ビル・ゲイツ自身も、すでにマイクロソフトの経営から身を引き、財団運営を中心に活動をしているという。
朝日新聞「GLOBE」:ビルゲイツ インタビュー(インタビューはPART3まであり。またPART1下にはインタビュー動画もあり)
このような「社会に対して積極的に投資する人」のコトを、フィランソロキャピタリストというらしい。
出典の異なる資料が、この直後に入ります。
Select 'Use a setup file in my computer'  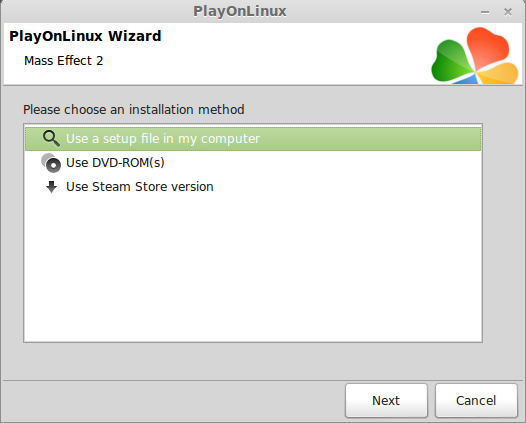point(253,139)
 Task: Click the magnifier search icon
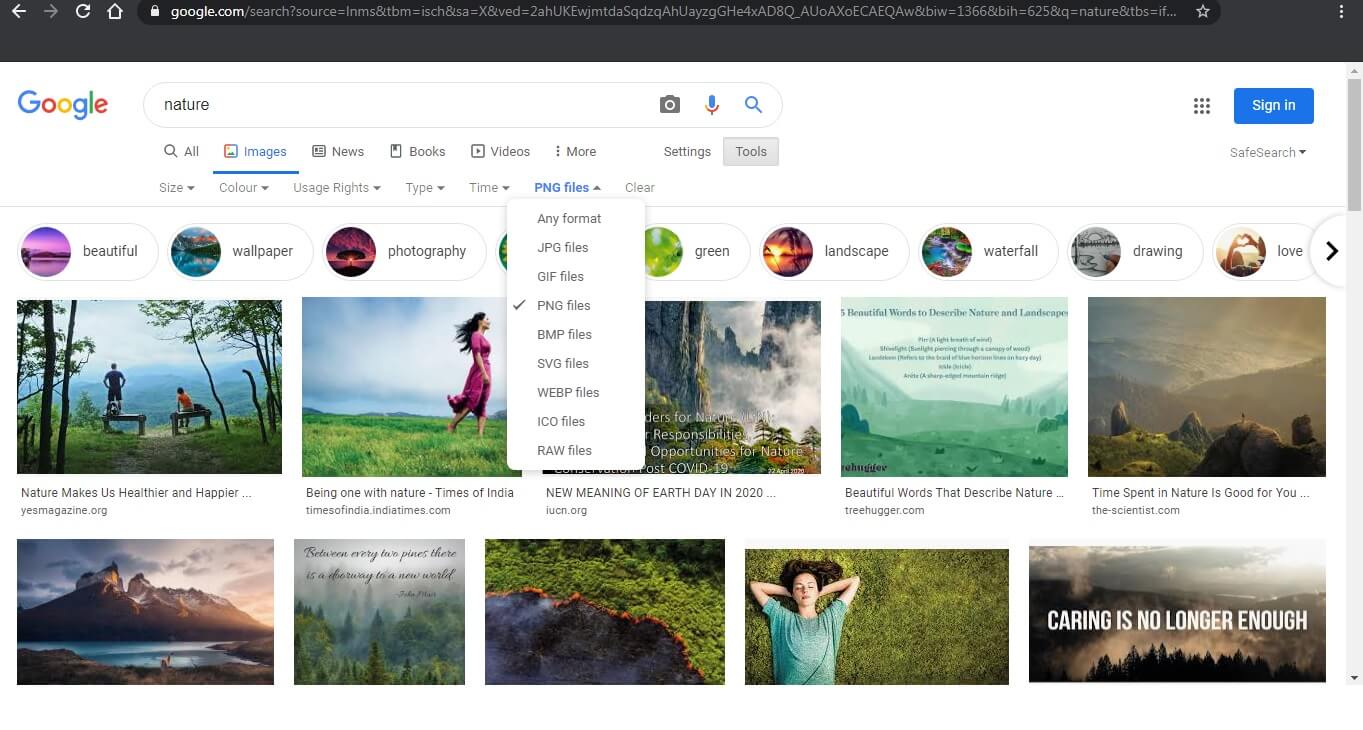tap(753, 104)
日本はどうなのか?と考えると、ビル・ゲイツやザッカ―バーグのような起業家は見当たらない。
それだけではなく、日本の文化的素地として「フィランソロキャピタル」という考えが、ないのかもしれない。
もう一つは、今の日本ではこのようなグローバルに成長させる起業家がいない、ということのほうが大きいように思う。
日本の大企業の経営トップを見ても、いわゆる「社員→社長」という経歴の方が、ほとんどだからだ。
ただ、これから先日本の起業家にも「フィランソロキャピタル」のような、活動が求められるのではないだろうか?

例えば今問題となっている「子供の貧困」。
「子供の貧困」は、今の子供たちが成人して社会に出たとき、今よりも悪い状況になっていく可能性が高いと考えられる。
貧困が貧困を生む社会になってしまうと、企業が様々な市場を創っていこうとしても市場そのものが、生まれないということになりかねない。
子どもたちの貧困をなくすというのは、企業にとってもプラス面があるはずなのだ。
ビル・ゲイツやザッカ―バークのような個人財団ではなく、企業や業界団体が「フィランソロキャピタル」のような活動をする、というほうが日本的かもしれない。

今日はクリスマスイブ。
美味しいケーキと食事、そしてプレゼント・・・すべての子供たちが笑顔で過ごせることを願っている。